È un esempio di condivisione umana come può avvenire solo all’interno di quel rapporto unico e irripetibile che si svolge fra due persone che hanno deciso di attraversare insieme i giorni della vita. E le costanti, come scrive l’autrice – che si firma «Maria (con Ale in cuore)» – sono «il condividere, il cercare la relazione, il consegnare con fiducia, il desiderio di essere sanati e di vivere».
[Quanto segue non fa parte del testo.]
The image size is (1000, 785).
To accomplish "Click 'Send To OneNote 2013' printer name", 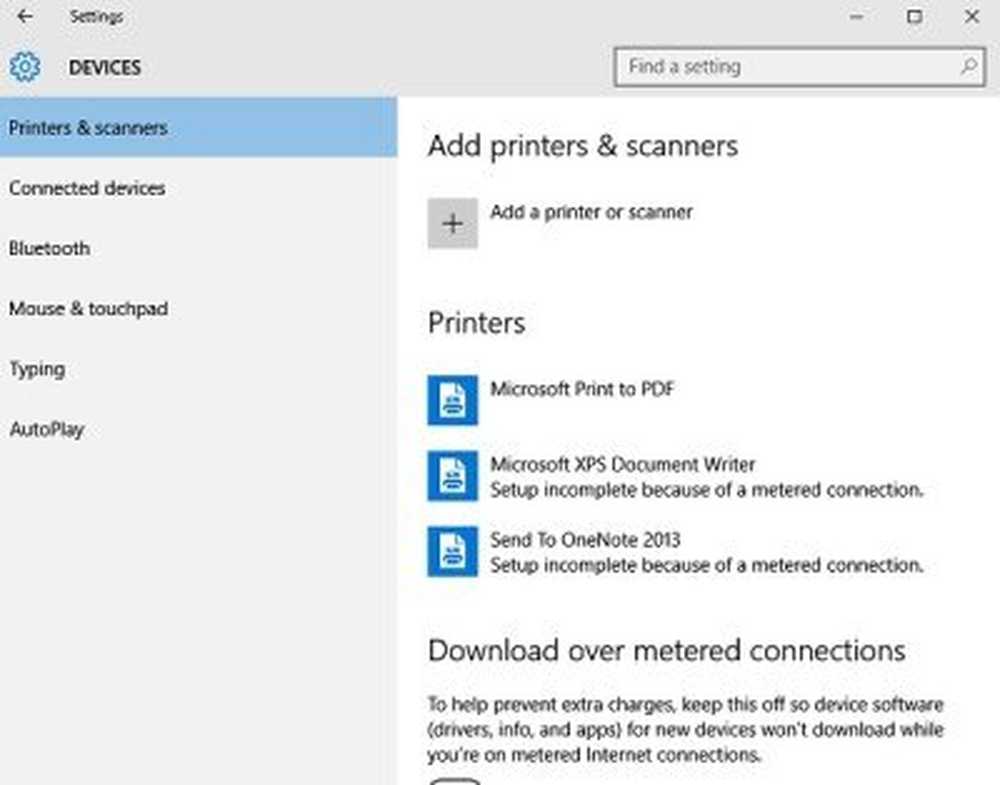I will point(585,540).
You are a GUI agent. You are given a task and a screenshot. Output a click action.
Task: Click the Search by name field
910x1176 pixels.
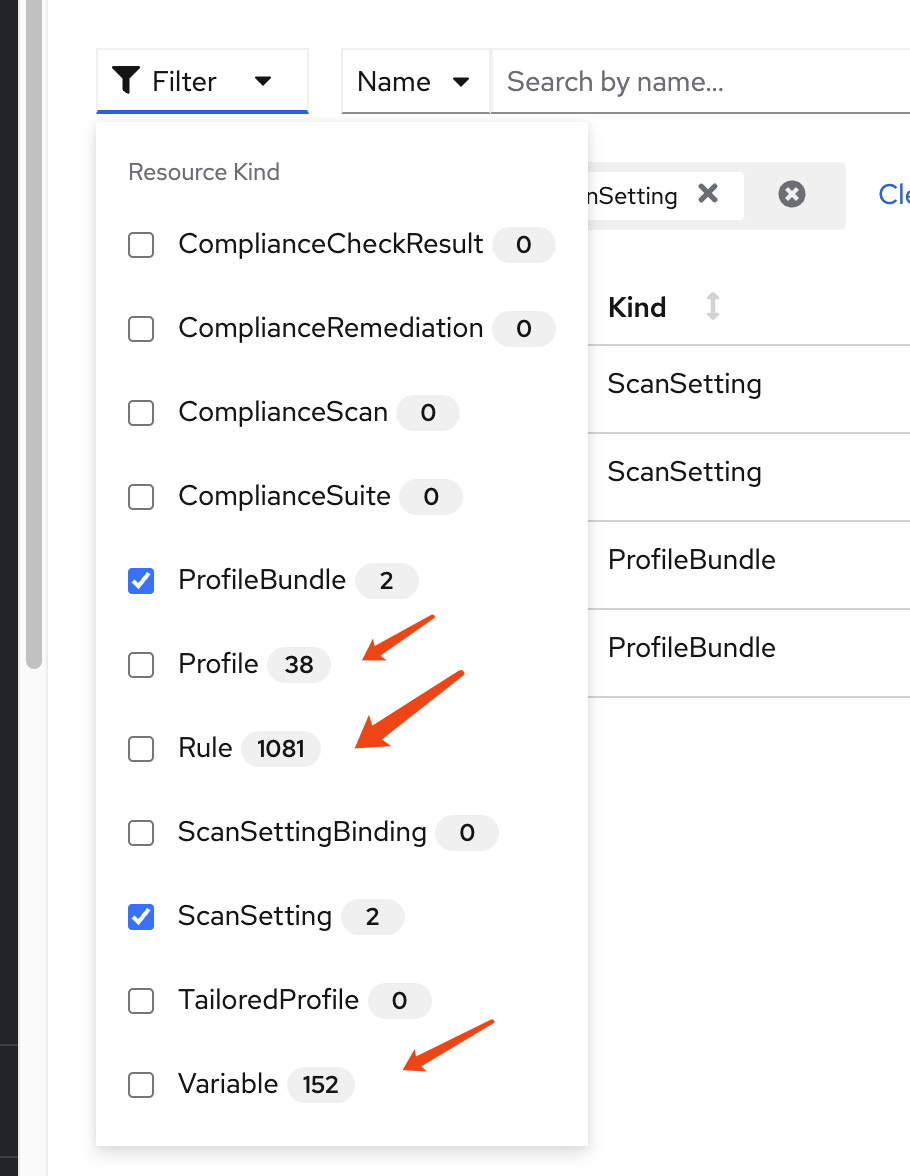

Don Renato Tamanini, autore della postfazione – un prete vicino alla coppia anche se riconosce «solo da spettatore» –, sottolinea il percorso di abbandono: «Ho visto Alessandro partire, allontanarsi da tutto quello che faceva parte della sua esistenza, svuotarsi di tutto per prepararsi ad essere riempito ogni giorno di più dal Segreto che gli parlava dentro». È un lasciare andare via via la propria vita fisica per appropriarsi pian piano di quella spirituale.
È la morte che arriva, non come un’appropriazione indebita, ma come opportunità, alla maniera di Giacobbe: «Certo il Signore è in questo luogo e io non lo sapevo» (Gen 28,16). Perché anche nel bosco più fitto si può sempre trovare una traccia da seguire e, forse, anche aprire un percorso inedito. Come la via delle cure palliative avviata dal dott. Fedrizzi con tanta tenacia nell’intento di fornire un supporto a tanti ammalati privi di ogni speranza di futuro (un motivo in più per diffondere la sua vicenda come ha deciso di fare la Pastorale diocesana della salute).
E ancor di più da diffondere a livello di famiglie, soprattutto di coppie di sposi, perché la storia di Maria e Alessandro diventa emblematica per andare alla scoperta di quanta forza sia insita nel rapporto di coppia, un rapporto che resta comunque sempre un mistero per quanti osservano dall’esterno, nonostante la vicinanza umana e spirituale (non sempre quanti si preparano al matrimonio sono consapevoli di quelle parole pronunciate al consenso e, talvolta, le vicende della vita e la fragilità umana giungono inaspettate rischiando di frantumare una relazione).
Un libro “coniugale” e “familiare”, un libro carico di poesia, che ha il sapore di una mistica laica tra le pareti domestiche. Comunque «un dono dal sapore pasquale».
Maria e Alessandro Fedrizzi, Nell’inverno un calicanto, Edizioni Vita Trentina, Trento 2018, pp. 144, € 9,00.